Reproduce word for word the lines between those holding "You are a GUI" and "Task: Select the GPU-Z core clock info line", inclusive, and nothing else from the data below.

_Source material_
========
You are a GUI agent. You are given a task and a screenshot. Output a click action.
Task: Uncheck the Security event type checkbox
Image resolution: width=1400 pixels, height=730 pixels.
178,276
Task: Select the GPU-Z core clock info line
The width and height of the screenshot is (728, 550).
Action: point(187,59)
========
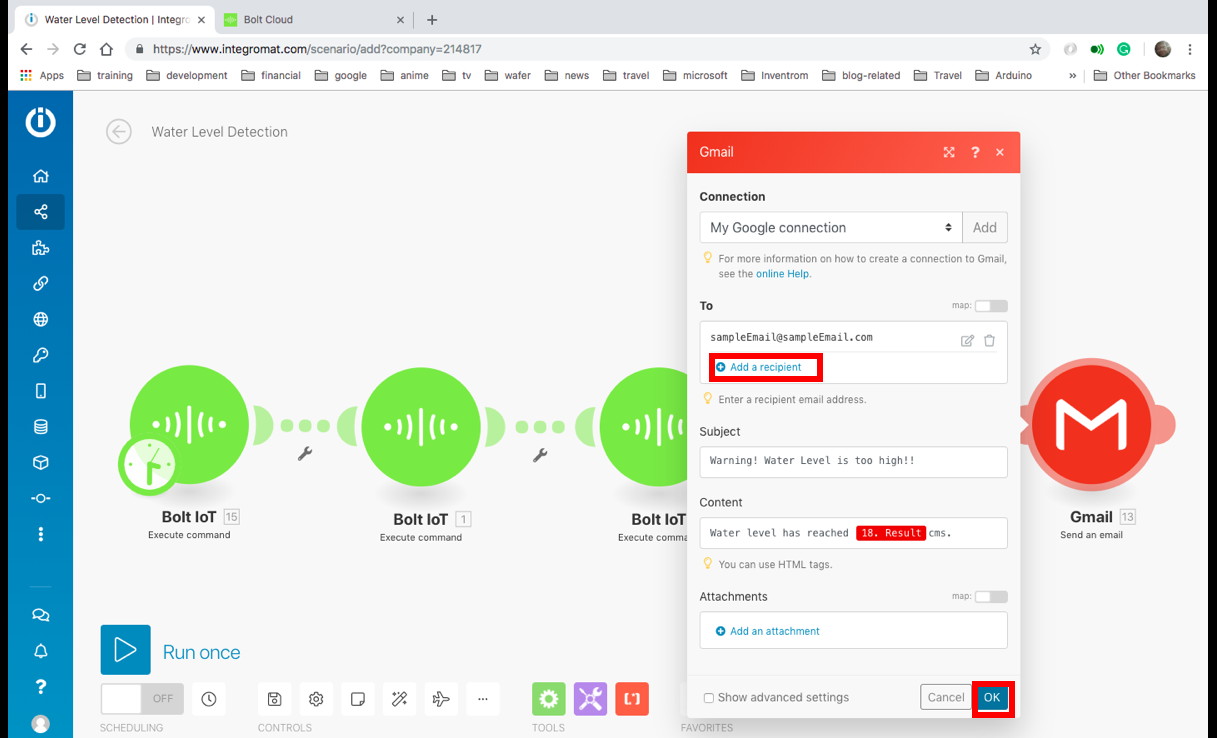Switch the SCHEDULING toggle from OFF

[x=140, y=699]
========
_The answer_
You are a GUI agent. You are given a task and a screenshot. Output a click action.
Task: Uncheck the Security event type checkbox
Image resolution: width=1400 pixels, height=730 pixels.
178,276
Task: Select the GPU-Z core clock info line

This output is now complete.